| Set task |
Can you rewrite the stretch from the line containing "Where should I" through the end of the listing as a numbered list, skipping any blank lines and leaving the pictures out?

-------------------------

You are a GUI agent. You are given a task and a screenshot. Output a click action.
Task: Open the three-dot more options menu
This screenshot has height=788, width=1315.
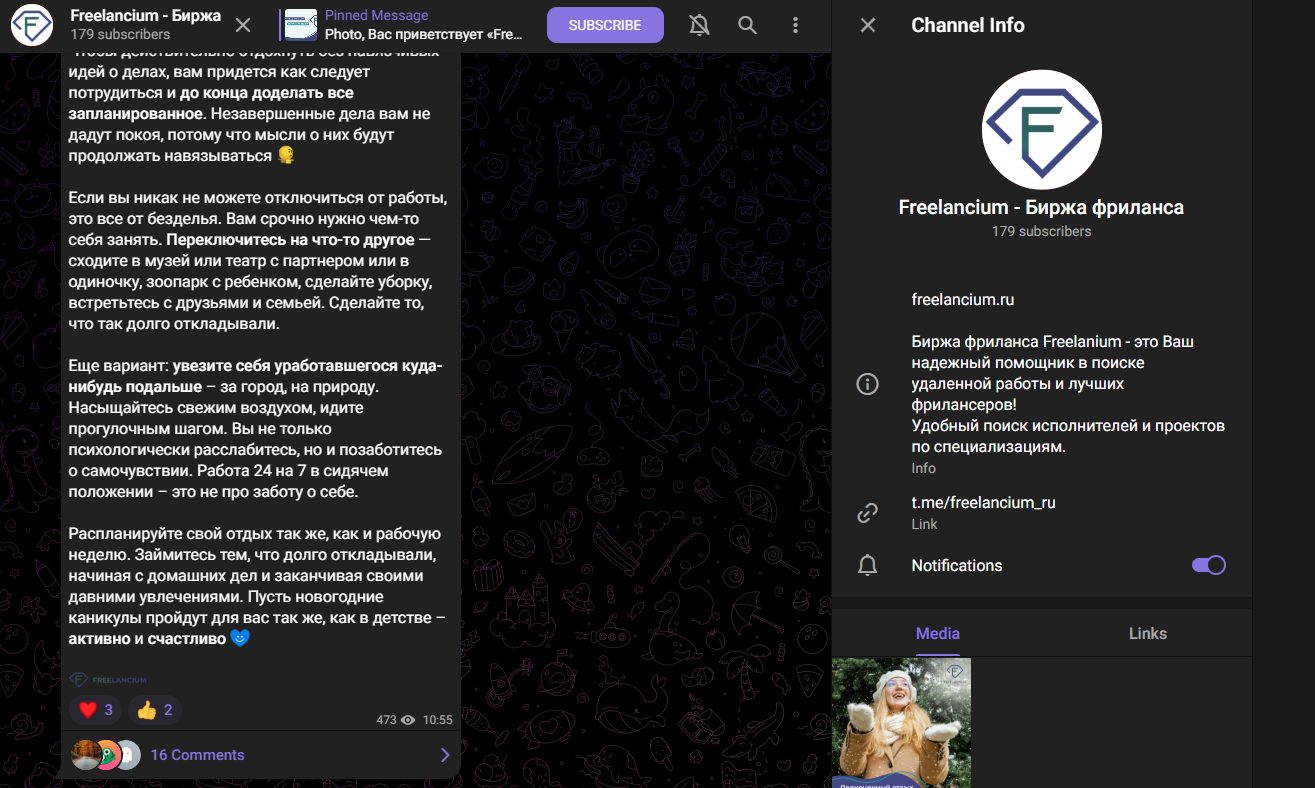point(795,25)
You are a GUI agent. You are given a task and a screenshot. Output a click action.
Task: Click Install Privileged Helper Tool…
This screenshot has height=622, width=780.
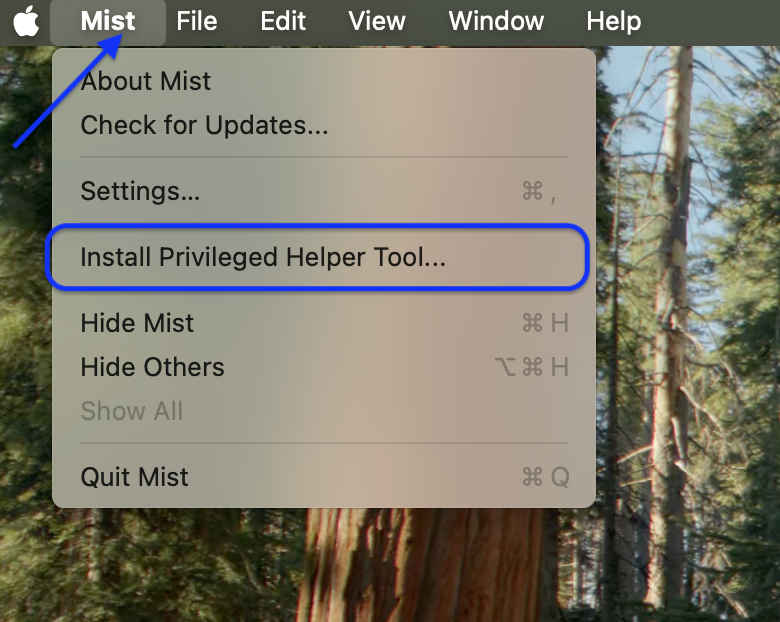(324, 257)
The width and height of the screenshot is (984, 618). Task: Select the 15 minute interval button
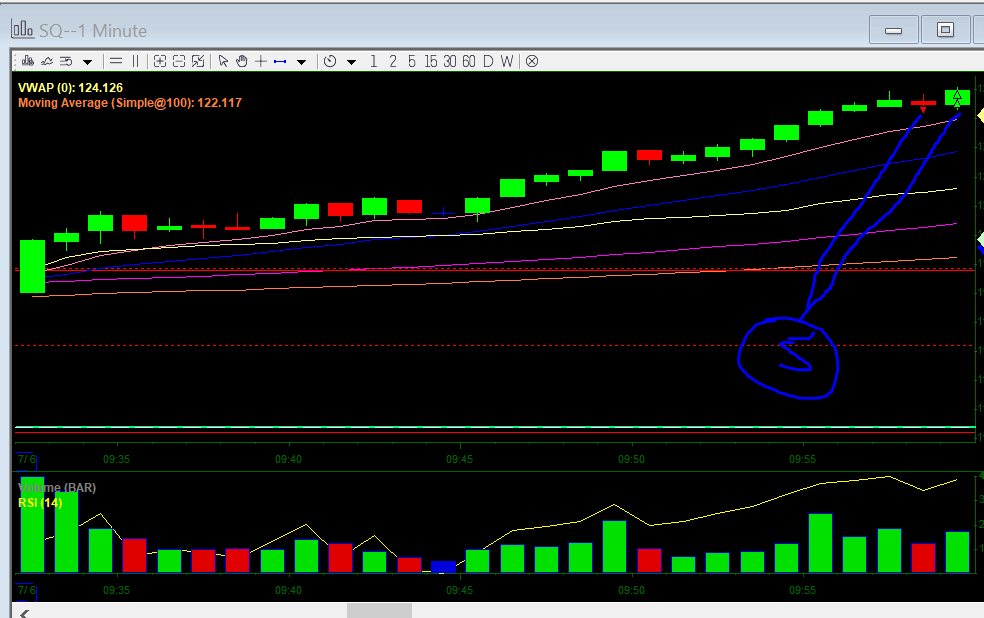(x=430, y=61)
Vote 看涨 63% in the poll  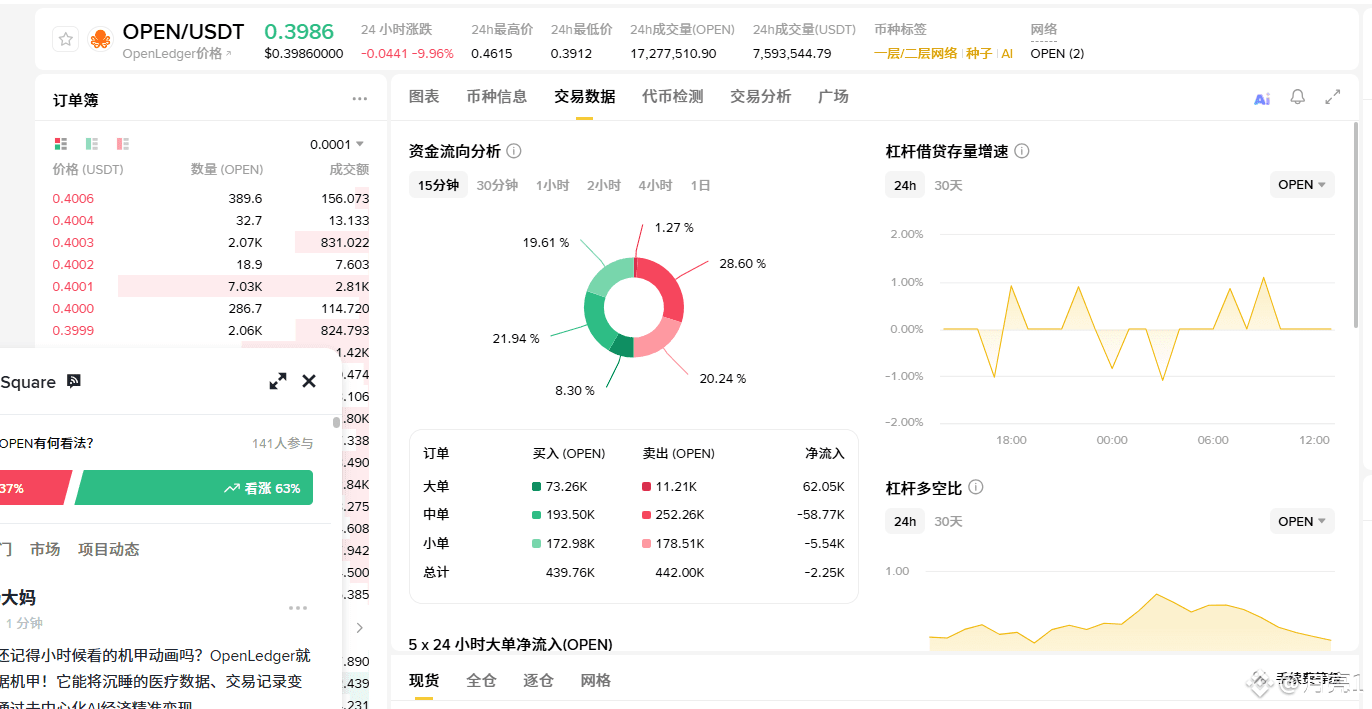(x=194, y=488)
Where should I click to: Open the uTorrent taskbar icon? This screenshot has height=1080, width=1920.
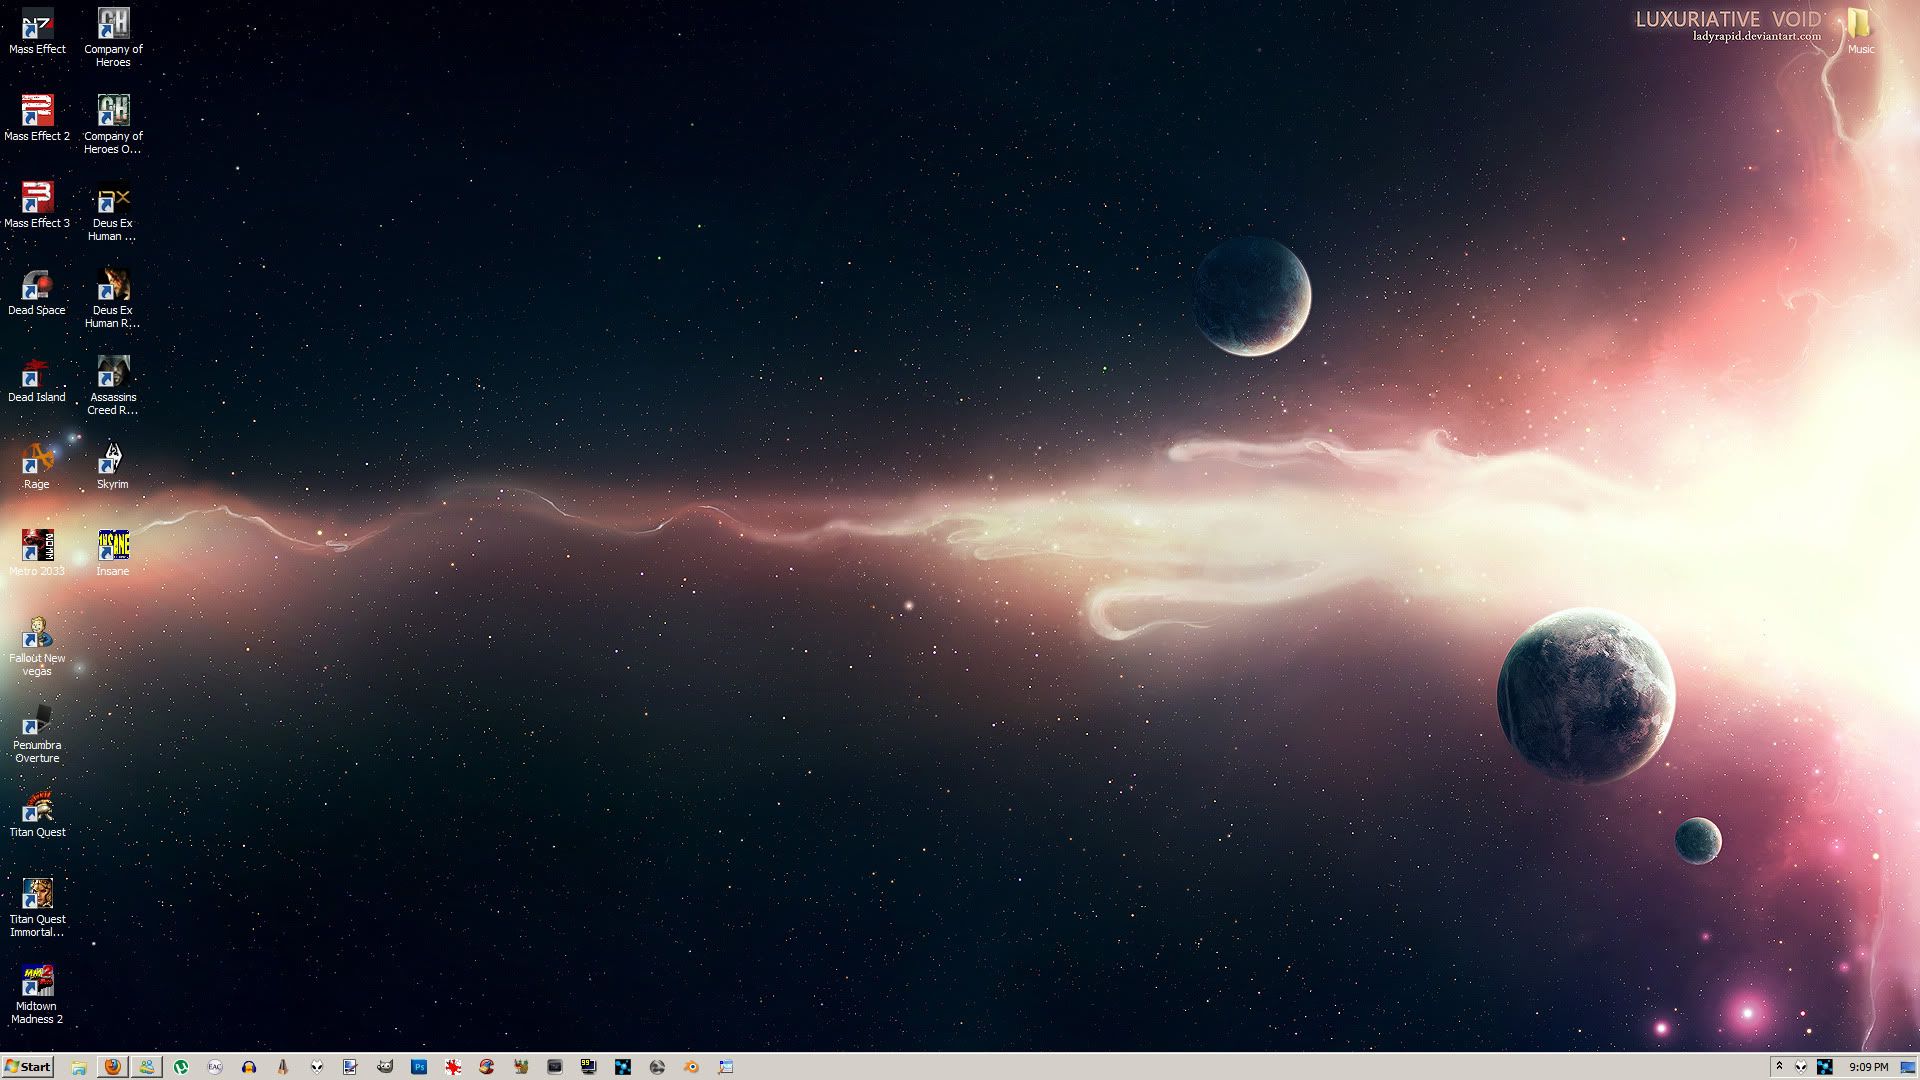point(181,1067)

-------------------------

| Written response |
1. Where should I click to: Open the uTorrent taskbar icon? This screenshot has height=1080, width=1920.
2. point(181,1067)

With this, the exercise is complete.